一、Source

输入 Controlling Latency（控制延迟）
默认情况下，流中的元素并不会一个一个的在网络中传输(这会导致不必要的网络流量消耗) ，而是缓存起来，缓存的大小可以在Flink的配置文件、ExecutionEnvironment、或者某个算子上进行配置（默认为100ms）。

好处:提高吞吐
坏处:增加了延迟
为了最大吞吐量，可以设置 setBufferTimeout(-1)，这会移除 timeout 机制，缓存中的数据一满就会被发送。
为了最小的延迟，可以将超时设置为 0 ，但是会有一些性能的损耗。

1.1、flink内置数据源

1、基于文件

env.readTextFile("file://path")

env.readFile(inputFormat, "file://path");

2、基于socket数据源

env.socketTextStream("localhost", 6666, '\n')

3. 基于Collection

import org.apache.flink.api.scala._

env.fromCollection(List(1,2,3))

env.fromElements(1,2,3)

env.generateSequence(0, 1000)

1.2、自定义数据源

1、实现SourceFunction

SourceFunction 是非并行的，所以不能指定并行度，即不能用setParallelism(num) 算子；

SocketTextStreamFunction就是实现的SourceFunction ，源码中也有详细的用例；

import org.apache.flink.api.common.functions.FlatMapFunction

import org.apache.flink.configuration.{ConfigConstants, Configuration}

import org.apache.flink.streaming.api.functions.source.SourceFunction

import org.apache.flink.streaming.api.scala.{DataStream, StreamExecutionEnvironment}

import org.apache.flink.util.Collector

// 需要加上这一行隐式转换 否则在调用flatmap方法的时候会报错

import org.apache.flink.api.scala._

// SourceFunction 是非并行的，所以不能指定并行度 即 不能 用 setParallelism(num) 算子

class MySourceFunction extends SourceFunction[String]{

  var num: Long = 0

  var isCancel: Boolean = true

   //在cancel的时候被执行，传递变量用于控制run方法中的执行

  override def cancel(): Unit = {

    println("cancel")

    isCancel = false

  }

  // 调用run 方法向下游产生数据

  override def run(ctx: SourceFunction.SourceContext[String]): Unit = {

    while (isCancel){

      ctx.collect(s"xxd\t${num}")

      Thread.sleep(1000)

      num += 1

    }

  }

}

object SourceFunctionWordCount{

  def main(args: Array[String]): Unit = {

    val logPath: String = "/tmp/logs/flink_log"

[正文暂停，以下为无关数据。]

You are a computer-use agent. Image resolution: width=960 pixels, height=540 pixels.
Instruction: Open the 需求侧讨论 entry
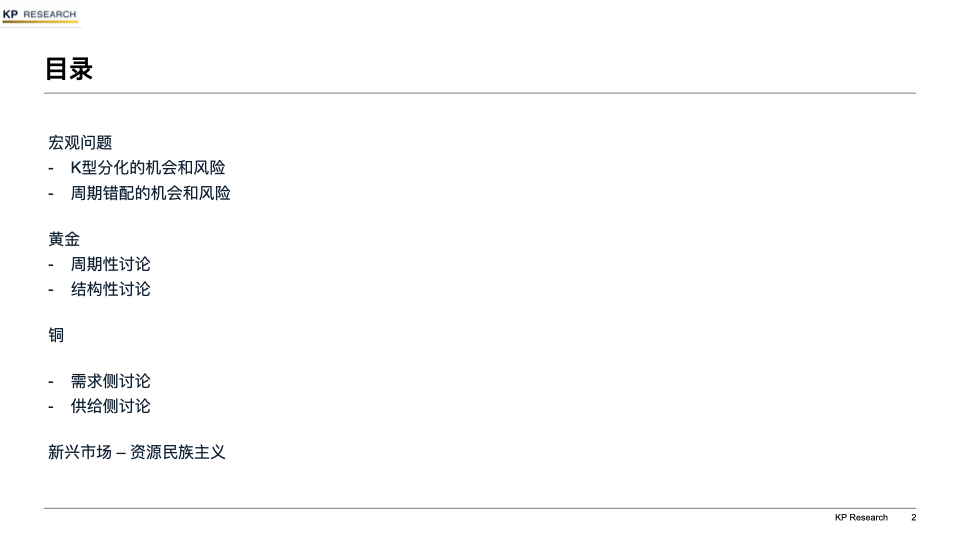click(110, 381)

    var conf: Configuration = new Configuration()

    // 开启spark-webui

    conf.setBoolean(ConfigConstants.LOCAL_START_WEBSERVER, true)

    //配置webui的日志文件

    conf.setString("web.log.path", logPath)

    // 配置 taskManager 的日志文件，否则打印日志到控制台

    conf.setString(ConfigConstants.TASK_MANAGER_LOG_PATH_KEY,logPath)

    // 配置有多少个solor

    conf.setString("taskmanager.numberOfTaskSlots","3")

    // 获取本地运行环境

    val env: StreamExecutionEnvironment = StreamExecutionEnvironment.createLocalEnvironmentWithWebUI(conf)
    // 设置延时时间
    env.setBufferTimeout(3000)

    // 定义数据源

    val sourceDataStream: DataStream[String] = env.addSource(new MySourceFunction)

    // 增加 setParallelism就会报错

    // val sourceDataStream: DataStream[String] = env.addSource(new MySourceFunction).setParallelism(2)

    // 定义 operators，作用是解析数据，分组，窗口化，并且聚合就SUM

    val wordCountData: DataStream[(String, Int)] = sourceDataStream.flatMap(new FlatMapFunction[String, (String, Int)] {

      override def flatMap(value: String, out: Collector[(String, Int)]): Unit = {

        val strings: Array[String] = value.split(" ")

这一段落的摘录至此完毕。